§ EXERCISE DETAILS
The answer should consist solely of the lines from the first one below through the line containing "Select the Additional content row group label", copied exactly.

Collected data:
• • • • •

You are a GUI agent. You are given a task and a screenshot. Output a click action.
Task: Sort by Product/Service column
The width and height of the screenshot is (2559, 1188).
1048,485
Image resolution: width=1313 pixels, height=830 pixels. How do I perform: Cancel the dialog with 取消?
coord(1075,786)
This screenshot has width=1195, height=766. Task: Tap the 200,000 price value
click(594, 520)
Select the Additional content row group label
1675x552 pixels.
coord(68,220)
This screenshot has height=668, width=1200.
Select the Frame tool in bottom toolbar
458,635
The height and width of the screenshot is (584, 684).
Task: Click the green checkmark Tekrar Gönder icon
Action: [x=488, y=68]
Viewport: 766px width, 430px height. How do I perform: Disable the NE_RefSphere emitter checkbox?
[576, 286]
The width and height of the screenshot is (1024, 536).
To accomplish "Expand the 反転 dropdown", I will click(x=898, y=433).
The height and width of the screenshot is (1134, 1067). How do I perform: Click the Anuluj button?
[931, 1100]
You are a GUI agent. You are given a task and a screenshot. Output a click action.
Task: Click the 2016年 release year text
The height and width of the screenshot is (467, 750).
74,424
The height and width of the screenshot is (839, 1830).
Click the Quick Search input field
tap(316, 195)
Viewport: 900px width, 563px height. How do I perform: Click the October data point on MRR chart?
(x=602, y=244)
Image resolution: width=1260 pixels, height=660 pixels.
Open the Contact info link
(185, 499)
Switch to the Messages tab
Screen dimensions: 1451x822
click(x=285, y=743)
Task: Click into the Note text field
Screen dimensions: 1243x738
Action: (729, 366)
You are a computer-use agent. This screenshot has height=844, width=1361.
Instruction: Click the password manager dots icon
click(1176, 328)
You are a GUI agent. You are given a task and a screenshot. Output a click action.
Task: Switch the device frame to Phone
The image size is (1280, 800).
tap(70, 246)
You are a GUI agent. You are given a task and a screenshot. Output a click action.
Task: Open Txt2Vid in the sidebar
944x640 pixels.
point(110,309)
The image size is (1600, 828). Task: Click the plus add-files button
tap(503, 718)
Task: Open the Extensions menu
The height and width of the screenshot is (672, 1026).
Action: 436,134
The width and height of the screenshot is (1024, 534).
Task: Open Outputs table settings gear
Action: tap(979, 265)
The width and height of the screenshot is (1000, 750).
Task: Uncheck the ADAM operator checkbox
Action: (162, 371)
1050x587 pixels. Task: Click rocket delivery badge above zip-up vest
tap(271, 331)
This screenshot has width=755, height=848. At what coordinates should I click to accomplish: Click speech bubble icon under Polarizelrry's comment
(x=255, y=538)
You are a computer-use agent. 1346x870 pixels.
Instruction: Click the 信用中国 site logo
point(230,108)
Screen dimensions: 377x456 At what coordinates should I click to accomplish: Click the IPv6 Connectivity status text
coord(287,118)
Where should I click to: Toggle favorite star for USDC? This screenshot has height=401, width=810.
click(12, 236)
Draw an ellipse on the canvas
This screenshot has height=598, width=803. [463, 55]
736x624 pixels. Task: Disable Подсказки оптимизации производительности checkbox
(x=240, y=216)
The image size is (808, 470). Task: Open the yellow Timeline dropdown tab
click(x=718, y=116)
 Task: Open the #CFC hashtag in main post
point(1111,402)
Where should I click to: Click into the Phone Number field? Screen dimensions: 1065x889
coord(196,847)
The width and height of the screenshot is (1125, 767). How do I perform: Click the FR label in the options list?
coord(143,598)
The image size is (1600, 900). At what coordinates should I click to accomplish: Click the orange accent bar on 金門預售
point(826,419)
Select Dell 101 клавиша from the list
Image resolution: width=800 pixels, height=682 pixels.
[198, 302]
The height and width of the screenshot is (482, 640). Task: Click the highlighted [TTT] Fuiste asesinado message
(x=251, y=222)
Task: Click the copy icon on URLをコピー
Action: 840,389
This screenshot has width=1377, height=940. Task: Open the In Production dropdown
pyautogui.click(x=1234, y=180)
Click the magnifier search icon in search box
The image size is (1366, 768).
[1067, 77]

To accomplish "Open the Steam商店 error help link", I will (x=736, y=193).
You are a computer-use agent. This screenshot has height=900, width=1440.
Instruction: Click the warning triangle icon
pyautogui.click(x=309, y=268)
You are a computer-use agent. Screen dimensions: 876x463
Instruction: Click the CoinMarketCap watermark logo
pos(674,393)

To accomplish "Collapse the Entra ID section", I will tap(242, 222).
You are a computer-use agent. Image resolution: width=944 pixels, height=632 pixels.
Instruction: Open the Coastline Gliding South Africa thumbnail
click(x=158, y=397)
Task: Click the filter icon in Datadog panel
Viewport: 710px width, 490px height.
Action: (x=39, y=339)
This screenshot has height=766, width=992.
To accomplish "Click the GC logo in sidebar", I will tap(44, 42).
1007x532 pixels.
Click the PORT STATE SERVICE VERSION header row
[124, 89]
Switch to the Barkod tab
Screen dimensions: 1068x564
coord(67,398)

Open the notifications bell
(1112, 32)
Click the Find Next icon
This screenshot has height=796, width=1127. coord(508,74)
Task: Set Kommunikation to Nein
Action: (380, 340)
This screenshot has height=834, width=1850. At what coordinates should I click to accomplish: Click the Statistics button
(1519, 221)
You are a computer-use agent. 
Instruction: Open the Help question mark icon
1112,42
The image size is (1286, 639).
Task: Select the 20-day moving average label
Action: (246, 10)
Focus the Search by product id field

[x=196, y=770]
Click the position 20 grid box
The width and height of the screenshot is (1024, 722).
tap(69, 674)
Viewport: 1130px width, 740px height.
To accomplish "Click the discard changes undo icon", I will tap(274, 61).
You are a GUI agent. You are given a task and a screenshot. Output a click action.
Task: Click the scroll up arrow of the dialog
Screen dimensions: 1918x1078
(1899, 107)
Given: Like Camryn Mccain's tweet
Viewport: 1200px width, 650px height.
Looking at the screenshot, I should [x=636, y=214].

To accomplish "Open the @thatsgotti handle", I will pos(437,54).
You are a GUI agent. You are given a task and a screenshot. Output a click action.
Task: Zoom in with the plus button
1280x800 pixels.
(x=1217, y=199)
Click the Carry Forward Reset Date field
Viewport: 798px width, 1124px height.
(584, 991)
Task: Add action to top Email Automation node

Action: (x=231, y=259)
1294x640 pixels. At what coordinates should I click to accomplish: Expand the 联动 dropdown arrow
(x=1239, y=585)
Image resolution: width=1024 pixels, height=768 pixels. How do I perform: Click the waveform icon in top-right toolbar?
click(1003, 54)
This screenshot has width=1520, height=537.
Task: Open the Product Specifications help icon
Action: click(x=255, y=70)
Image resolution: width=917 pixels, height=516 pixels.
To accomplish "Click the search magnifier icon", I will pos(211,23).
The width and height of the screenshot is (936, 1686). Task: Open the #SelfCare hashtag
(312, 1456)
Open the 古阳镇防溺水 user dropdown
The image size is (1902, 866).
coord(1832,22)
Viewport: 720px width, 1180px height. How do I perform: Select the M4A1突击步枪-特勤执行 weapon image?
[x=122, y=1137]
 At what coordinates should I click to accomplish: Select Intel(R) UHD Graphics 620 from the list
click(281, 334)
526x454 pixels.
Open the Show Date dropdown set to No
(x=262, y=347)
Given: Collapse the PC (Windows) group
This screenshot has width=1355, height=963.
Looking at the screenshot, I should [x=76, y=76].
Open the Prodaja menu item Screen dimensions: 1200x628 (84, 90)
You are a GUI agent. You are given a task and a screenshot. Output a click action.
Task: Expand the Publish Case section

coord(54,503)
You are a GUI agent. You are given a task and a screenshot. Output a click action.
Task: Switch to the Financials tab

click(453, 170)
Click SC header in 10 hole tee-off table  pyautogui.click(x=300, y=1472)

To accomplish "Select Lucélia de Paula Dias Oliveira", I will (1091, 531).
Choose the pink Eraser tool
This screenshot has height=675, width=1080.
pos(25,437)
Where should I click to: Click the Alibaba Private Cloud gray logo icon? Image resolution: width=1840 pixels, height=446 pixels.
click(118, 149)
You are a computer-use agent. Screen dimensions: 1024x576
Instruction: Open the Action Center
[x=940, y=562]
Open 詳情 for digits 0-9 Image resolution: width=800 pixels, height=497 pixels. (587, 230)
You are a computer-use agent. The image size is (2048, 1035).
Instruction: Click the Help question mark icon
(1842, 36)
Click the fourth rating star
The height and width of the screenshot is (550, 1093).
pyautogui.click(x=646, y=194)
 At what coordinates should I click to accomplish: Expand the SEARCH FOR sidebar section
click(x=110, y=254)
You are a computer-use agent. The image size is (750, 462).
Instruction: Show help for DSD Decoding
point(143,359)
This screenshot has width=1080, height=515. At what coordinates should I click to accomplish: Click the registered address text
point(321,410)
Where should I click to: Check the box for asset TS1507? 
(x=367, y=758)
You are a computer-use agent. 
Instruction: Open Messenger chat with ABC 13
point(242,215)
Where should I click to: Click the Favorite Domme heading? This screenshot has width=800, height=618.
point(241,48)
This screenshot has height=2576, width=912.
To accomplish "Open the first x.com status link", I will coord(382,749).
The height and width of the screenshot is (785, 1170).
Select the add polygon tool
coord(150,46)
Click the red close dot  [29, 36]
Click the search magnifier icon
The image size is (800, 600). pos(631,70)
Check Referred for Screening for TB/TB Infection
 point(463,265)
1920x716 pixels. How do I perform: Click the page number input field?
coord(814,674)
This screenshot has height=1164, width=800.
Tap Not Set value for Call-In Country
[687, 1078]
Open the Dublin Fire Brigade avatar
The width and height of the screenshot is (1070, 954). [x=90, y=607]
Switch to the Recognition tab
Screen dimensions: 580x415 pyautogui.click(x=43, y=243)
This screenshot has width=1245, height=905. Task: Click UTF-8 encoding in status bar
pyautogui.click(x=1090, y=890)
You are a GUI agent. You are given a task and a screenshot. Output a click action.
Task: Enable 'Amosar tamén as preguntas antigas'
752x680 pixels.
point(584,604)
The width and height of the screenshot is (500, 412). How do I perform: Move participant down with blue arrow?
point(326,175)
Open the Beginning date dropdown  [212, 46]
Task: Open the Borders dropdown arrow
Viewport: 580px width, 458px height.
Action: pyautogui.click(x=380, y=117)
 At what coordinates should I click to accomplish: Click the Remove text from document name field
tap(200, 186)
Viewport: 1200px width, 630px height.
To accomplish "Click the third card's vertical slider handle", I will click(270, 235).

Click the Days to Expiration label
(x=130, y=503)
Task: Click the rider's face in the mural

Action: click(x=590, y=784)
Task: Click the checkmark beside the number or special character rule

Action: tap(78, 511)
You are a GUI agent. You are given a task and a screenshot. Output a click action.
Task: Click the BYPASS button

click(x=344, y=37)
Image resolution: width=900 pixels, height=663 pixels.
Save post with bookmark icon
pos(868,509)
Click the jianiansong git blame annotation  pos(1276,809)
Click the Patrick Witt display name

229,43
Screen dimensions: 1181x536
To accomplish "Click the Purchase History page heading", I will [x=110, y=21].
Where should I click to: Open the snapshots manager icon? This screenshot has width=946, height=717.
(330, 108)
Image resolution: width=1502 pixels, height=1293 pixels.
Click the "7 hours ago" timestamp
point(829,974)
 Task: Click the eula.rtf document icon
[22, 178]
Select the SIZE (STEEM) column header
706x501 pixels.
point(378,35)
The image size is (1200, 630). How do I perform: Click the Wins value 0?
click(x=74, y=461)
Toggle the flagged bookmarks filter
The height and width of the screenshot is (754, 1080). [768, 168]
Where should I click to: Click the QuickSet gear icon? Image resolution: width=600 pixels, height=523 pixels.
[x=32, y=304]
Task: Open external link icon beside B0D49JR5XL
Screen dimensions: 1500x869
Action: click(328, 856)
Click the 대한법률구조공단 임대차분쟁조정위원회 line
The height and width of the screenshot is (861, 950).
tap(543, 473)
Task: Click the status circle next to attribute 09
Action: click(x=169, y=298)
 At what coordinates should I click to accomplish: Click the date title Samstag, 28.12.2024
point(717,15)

• • • • •

§ WRITTEN REPLY
You are a GUI agent. You are given a task and a screenshot. Output a click action.
Task: Sort by Product/Service column
The width and height of the screenshot is (2559, 1188).
1048,485
Image resolution: width=1313 pixels, height=830 pixels. How do I perform: Cancel the dialog with 取消?
coord(1075,786)
This screenshot has width=1195, height=766. Task: Tap the 200,000 price value
click(594, 520)
Select the Additional content row group label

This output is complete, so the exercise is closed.